The classes I get graded on are —
- Eat a paleo diet
- Clean the house
- Wash the dishes
Lastly — how do you get scored?
The idea is that a ‘perfect week’ would get you a 100 points, an ‘A+’, a 4.0 GPA. See the chart here. So after you after you decide on what actions or ‘classes’ will help you accomplish your goal, you need to divide your 100 points between them. Note: I just have writing time whereas my sister Sarah (an artist) has classes for drawing, oils, etc. You can make as many or few classes as you want but do what excites you. And do what works for you: I get lots of great work done whenever I can make myself sit down to write. In contrast, my sister has no trouble putting in the hours but sometimes needs more structure to finish things.
My point system —
- Writing — 25 hours a week — 1 point per 30 minutes — total 50 points
- Exercise — 30 minutes, five sessions a week — 3 points per session — total 15 points
- Eat a Paleo Diet — eat right each of the seven days — 2 points per day — total 14 points
- Yoga — yoga every day — 1 point per yoga session — total 7 points
- Clean the house — pickup and straighten every day — 1 point per day — total 7 points
- Wash the dishes — all dishes clean at least once per day — 1 point per day — total 7 points
As you can see, this totals 100. Also, we can see that if I didn’t spend any time writing, I would be getting an ‘F’ even if everything else was perfect (only 50 points). Because writing is important. Whereas if I blew off washing dishes for seven days, I could still get an ‘A’ (93 points). Because if I’m writing for 25 hours, eating great, exercising etc, I’m rockin’ it out — even without having the dishes sparkling.

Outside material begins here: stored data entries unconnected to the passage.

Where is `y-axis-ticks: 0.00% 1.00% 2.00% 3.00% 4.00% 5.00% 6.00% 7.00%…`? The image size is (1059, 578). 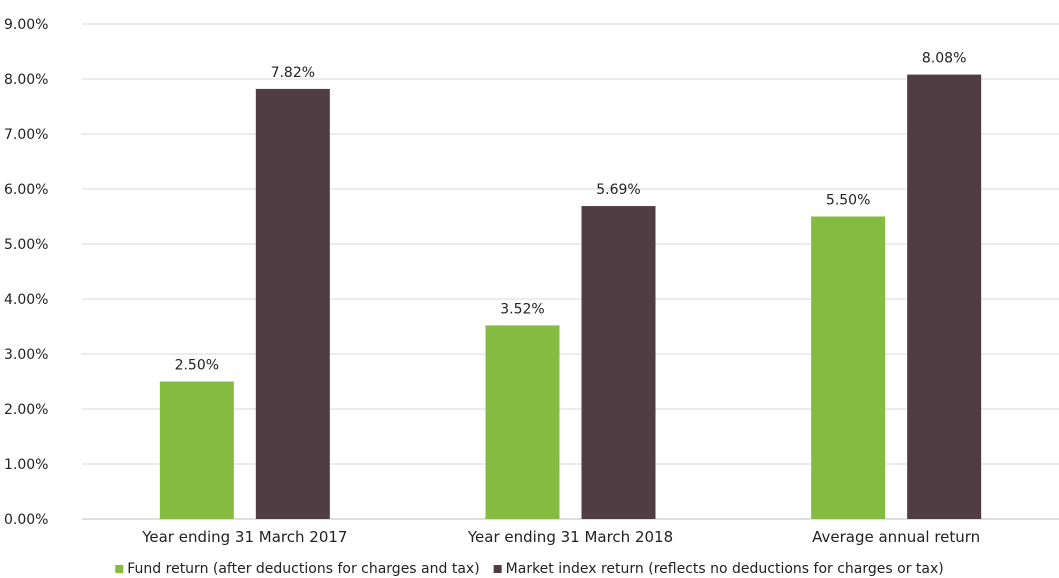 y-axis-ticks: 0.00% 1.00% 2.00% 3.00% 4.00% 5.00% 6.00% 7.00%… is located at coordinates (26, 272).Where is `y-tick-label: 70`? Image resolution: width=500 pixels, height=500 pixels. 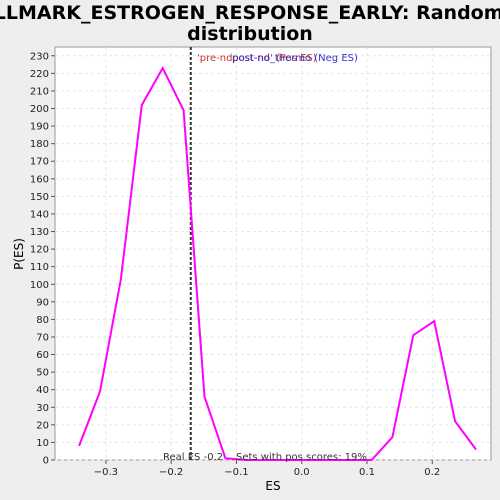 y-tick-label: 70 is located at coordinates (42, 338).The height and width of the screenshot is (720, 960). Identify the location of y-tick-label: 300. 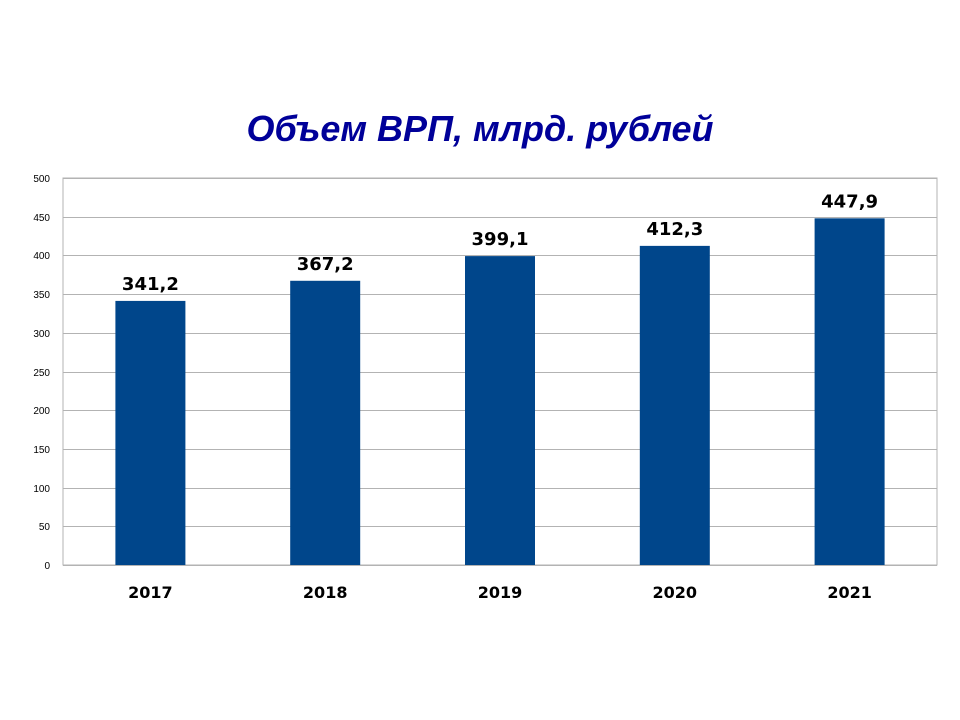
(42, 334).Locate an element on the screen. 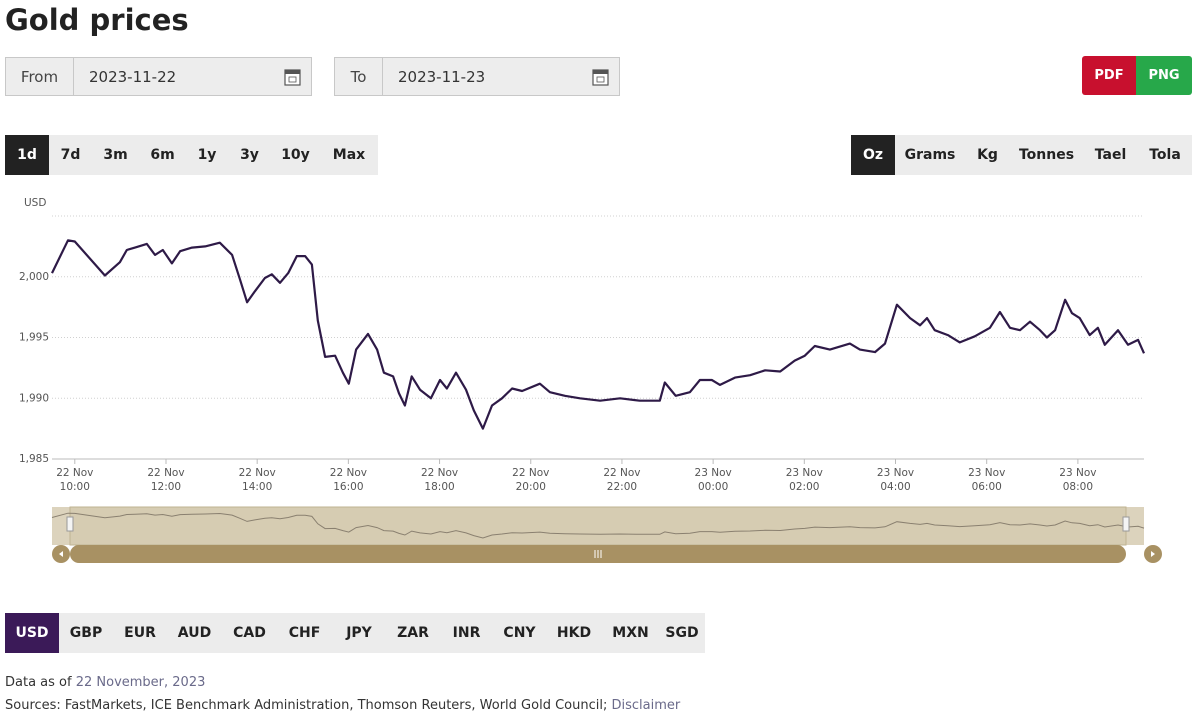 This screenshot has height=715, width=1200. currency-tab: HKD is located at coordinates (574, 633).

Remember, you’re the teacher AND and student.
One way to help yourself is to think from the point of view of a confident and successful teacher who has just taken you on as a student. The student has promise and potential. What are their strengths and their weaknesses? What kind of class plan will help them reach their goals? In my case, I knew paleo could help me lose weight, so if my goal is to lose those pounds that have crept back on, then doing something I know works is a smart teacher move — better than trying something I have no experience with. Is it easy? (five minute break for laughter here). No, but it gets the results I want.
So see all the potential within yourself — and recognize how hard you’ll need to work to bring it out.
The key —
Be serious. Be excited. Be committed. My sister and I bought special necklaces to wear and a banner and welcome mat in the Penhallam colors of teal and gold. I know the Penhallam fight song — I wrote it. I’m ready to work hard and push myself to the max. Because in six months, I’m going to SHOW YOU what I’ve accomplished, what my GPA is, and how much closer I am to my dreams and goals.
So join Penhallam and send me updates at firstname.lastname@example.org. Be part of the graduating class in October. Or create your own amazing school (start here to find a kick-butt old English name for your academy).
Is it silly? Is it a waste of time? Or is it exciting, unusual, and a great way to start to see yourself and your goals anew?
FIRST DAY UPDATE:
It’s now about 6:00 pm (this will probably post a few days from now) and the first day of Penhallam is almost done. When I complete 45 more minutes of writing time, I will have a perfect day and have gotten 25 points on this first day of the new week (since I work full time, ‘off’ days have increased importance).
I’m tired. But it’s been great. My sister has cooked us amazing paleo food (and chia seed pudding!). I’ve taken a walk and done yoga. The house looks great. And I’m writing this post, I did one for the Athens Writers Association too, I’m changing my office in a big way (getting rid of two book shelves), and I’m reading submissions for an AWA comedy collection. I’ve done a lot. I’m tired (wait, did I already say that?) but I am looking forward to the rest of this week, to getting my first ‘grade’ on Sunday, and to seeing just how far and how fast I can go.
After all, Penhallam is an amazing academy — I’ve got a lot to live up to!